📈 Session 6.7 — Normal Probability Plot
What is p (plotting position)?
\(p_i\) is the percentile you assign to the
i-th smallest value \(x_{(i)}\).
It estimates the CDF at that point:
\(\;p_i \approx F\!\big(x_{(i)}\big)\).
Then we compute the theoretical normal score
\(\;z_i = \Phi^{-1}(p_i)\;\) (same as Excel’s NORM.S.INV(\(p_i\))).
Not a p-value! Here \(p\) is a percentile/position, not a hypothesis-test p-value.
Common formulas for \(p_i\) (all acceptable — be consistent)
- Hazen (Textbook): \(\displaystyle p_i=\frac{i-0.5}{n}\)
- Blom / Rankit: \(\displaystyle p_i=\frac{i-0.375}{\,n+0.25\,}\)
- Weibull: \(\displaystyle p_i=\frac{i}{\,n+1\,}\)
- Benard (median-rank): \(\displaystyle p_i=\frac{i-0.3}{\,n+0.4\,}\)
This app lets you pick the formula; the CSV includes \(x\), \(p\), and \(z\) so students can check the math.
1) Paste data
2) Probability plot (z vs x)
Orientation: X = sorted data x(j), Y = z.
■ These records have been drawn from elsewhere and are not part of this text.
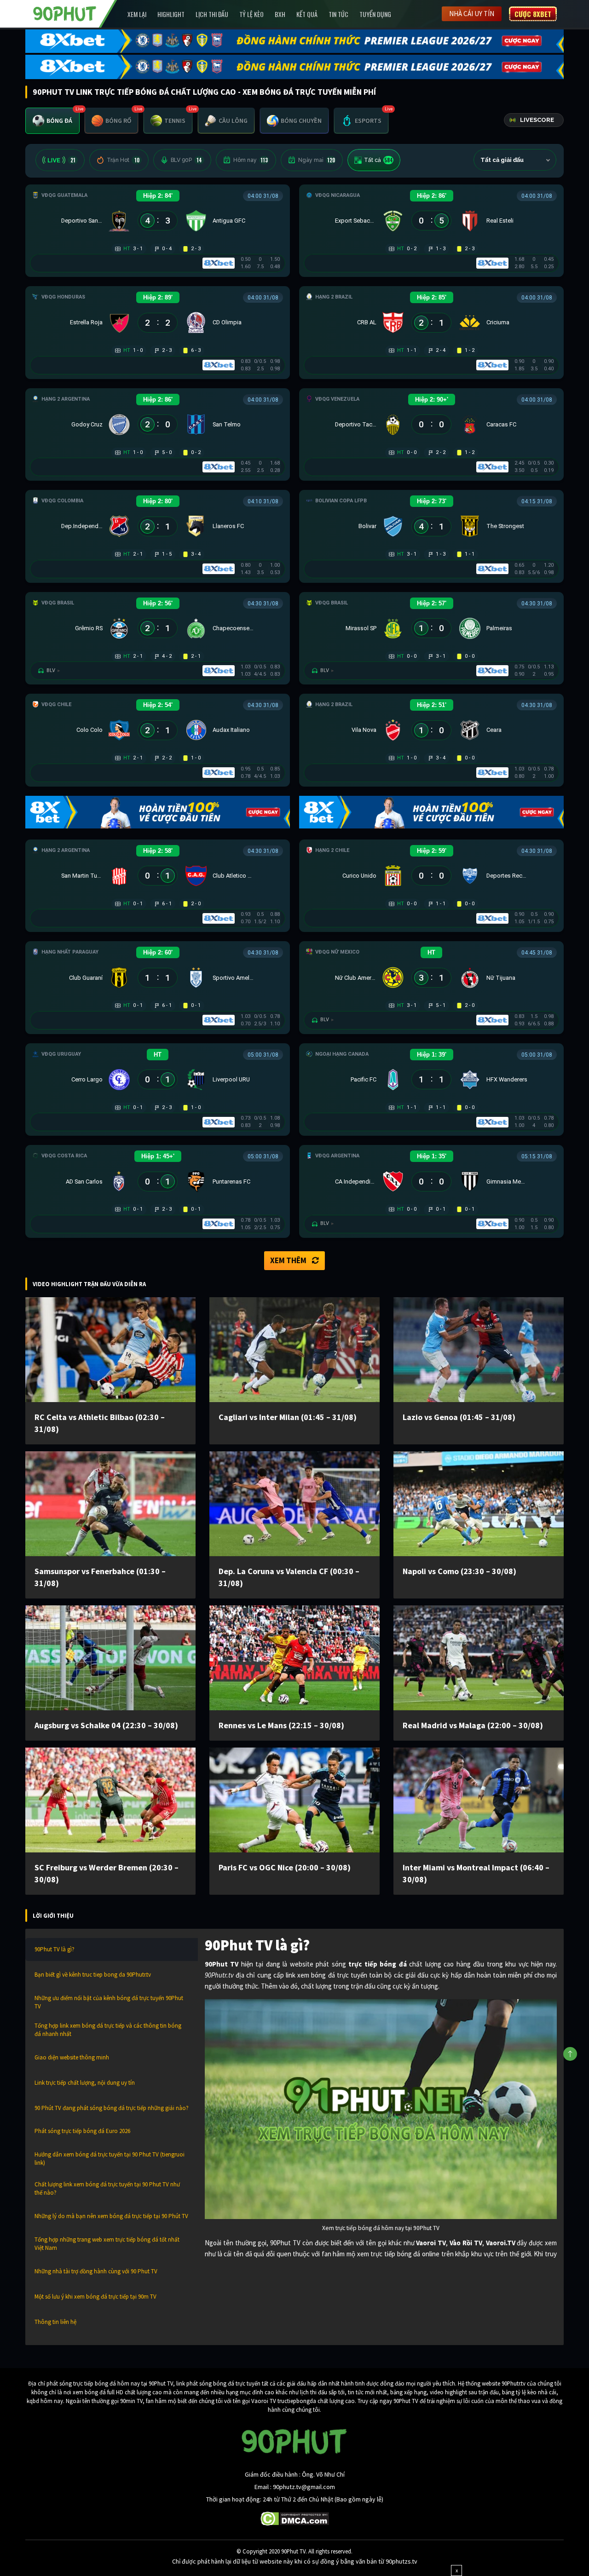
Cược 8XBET (532, 14)
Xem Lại (136, 14)
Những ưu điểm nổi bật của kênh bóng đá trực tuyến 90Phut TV (109, 2002)
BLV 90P (186, 160)
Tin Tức (338, 14)
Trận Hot (123, 160)
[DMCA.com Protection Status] (294, 2518)
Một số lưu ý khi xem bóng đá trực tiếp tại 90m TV (95, 2296)
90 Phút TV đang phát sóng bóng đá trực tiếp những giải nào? (112, 2108)
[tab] (52, 121)
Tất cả (378, 160)
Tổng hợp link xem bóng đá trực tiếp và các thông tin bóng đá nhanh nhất (108, 2030)
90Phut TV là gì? (55, 1949)
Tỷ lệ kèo (251, 14)
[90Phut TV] (65, 13)
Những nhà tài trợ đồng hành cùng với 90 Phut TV (96, 2271)
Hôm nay (250, 160)
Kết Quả (307, 14)
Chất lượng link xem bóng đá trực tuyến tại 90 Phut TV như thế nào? (107, 2188)
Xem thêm (288, 1260)
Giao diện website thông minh (72, 2057)
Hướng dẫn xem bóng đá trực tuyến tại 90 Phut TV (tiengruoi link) (110, 2158)
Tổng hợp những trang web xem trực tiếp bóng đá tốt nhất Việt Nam (107, 2244)
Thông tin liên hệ (55, 2322)
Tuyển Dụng (375, 14)
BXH (280, 14)
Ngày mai (316, 160)
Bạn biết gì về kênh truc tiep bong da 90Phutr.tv (93, 1974)
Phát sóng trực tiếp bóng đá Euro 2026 (82, 2131)
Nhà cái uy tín (471, 13)
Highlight (171, 14)
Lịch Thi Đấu (212, 14)
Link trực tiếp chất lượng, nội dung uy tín (85, 2083)
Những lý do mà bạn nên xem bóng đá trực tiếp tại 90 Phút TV (111, 2216)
Read the ends (outer ~3 points): both below → right-skew; both above → left-skew; left above & right below → heavy-tailed; left below & right above → light-tailed. The line here is a trimmed fit (middle 60%) so extremes don’t hide tail behavior.
3) Excel — quick build (X = grade, Y = z)
A) 1-Minute version (Excel 365 with spill)
- Put grades in A2:A (one per cell).
- B2 (sorted grades, spill):
=SORT(FILTER(A2:A, A2:A<>"")) - C2 (ranks j, spill):
=SEQUENCE(COUNTA(B2#)) - D2 (plotting position pj, spill — Hazen):
=(C2-0.5)/COUNTA(B2#)Blom:=(C2-0.375)/(COUNTA(B2#)+0.25)• Weibull:=C2/(COUNTA(B2#)+1) - E2 (theoretical z, spill):
=NORM.S.INV(D2#) - Make the chart → Scatter (Markers): X=
B2#, Y=E2# - Reference line (two points): G2=
=MIN(B2#), G3==MAX(B2#); H2==(G2-AVERAGE(B2#))/STDEV.S(B2#); H3==(G3-AVERAGE(B2#))/STDEV.S(B2#).
B) Classic Excel (no spill)
- Sort A2:A? ascending.
- B1 n:
=COUNT(A2:A1048576) - B2 j (fill to n+1):
=ROW()-1 - C2 pj (Hazen):
=(B2-0.5)/$B$1(fill) - D2 z (fill):
=NORM.S.INV(C2) - Chart: X=
A2:A?, Y=D2:D?. Line: use min/max + mean/sd as above.
C) Read the plot
- Points hug the line → roughly normal.
- Right end bends up (above) → right-skew; left bend → left-skew.
- Ends below→above → light tails; above→below → heavy tails.
Orientation here: X = sorted grade, Y = z.
Mini-gallery — Light vs Heavy vs Right-skewed vs Normal (with fitted lines)
Orientation: z vertical, x(j) horizontal. Light tails = ends below→above; Heavy tails = above→below; Right-skew = both below (Left-skew = both above). Lines are a trimmed fit (middle 60%) to avoid extremes pulling the fit.
(a) Light-tailed — ends below→above.
(b) Heavy-tailed — ends above→below.
(c) Right-skewed — both ends below.
(d) Normal — roughly linear.
4) Q & A
Why a probability plot?
It’s a small-sample friendly normality check; far more reliable than a histogram when n is small/medium.
Which axis is which?
This app (and your book) use z on the vertical, x(j) on the horizontal. Some tools flip axes—interpretation is identical.
What does the fitted line mean?
If the data are normal, points should align with a straight line. We fit the line to the middle 60% so tail patterns are visible.